Illustration for PAWI writing club
Artists tend to know this concept intimately: show, don’t tell. Writers are beseeched to embrace it, but art is all about showing, even when work like Nancy Spero’s The Torture of Women from 1976 includes jarring, typewritten layers of text.
In conversation yesterday with Julie Tallard Johnson, we talked about her book The Wheel of Initiation and stating intention for creative work.
Stating intention is like showing instead of telling, being clear on why you choose to be present in this moment.
Being mindful is, like Diana Baur talks about in her post A Case for Mindfulness, “the practice of not missing out on your life because you were too fragmented to really notice. If there is no other case to be made for mindfulness, it would be this fact alone.”
Having an interest in, and studying mindfulness, is much different than being present.

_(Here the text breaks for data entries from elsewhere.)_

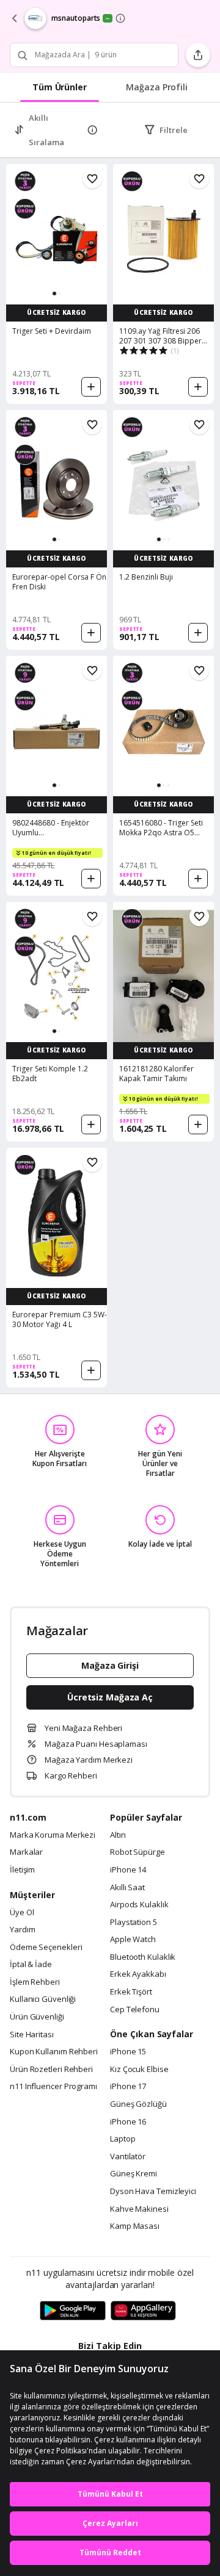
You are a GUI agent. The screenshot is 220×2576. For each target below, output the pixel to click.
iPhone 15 (128, 2052)
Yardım (22, 1930)
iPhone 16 (128, 2122)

Mindfulness outside of my creative work does not come easy. One ear on the kids and while I try to focus on whatever task I have set out before me. Half-listening while I’m thinking of everything I want to get done. High sensitivity to sensory overload. I go into my work with such intensity that everything outside of it can sound like one long clanging bell trying to get my attention that I tune out.
Hmm.
That’s a whole lot of telling, not showing. And several really good, clever excuses to avoid being mindful. Sounds a lot like Steven Pressfield’s definition of resistance in The War of Art.
What holds you back from being mindful?
______________________________
Thanks to Elmira Bayraslı for sharing Nancy Spero’s The Torture of Women with me, and Kari Anito Moe for pointing me to Diana Baur’s A Case for Mindfulness.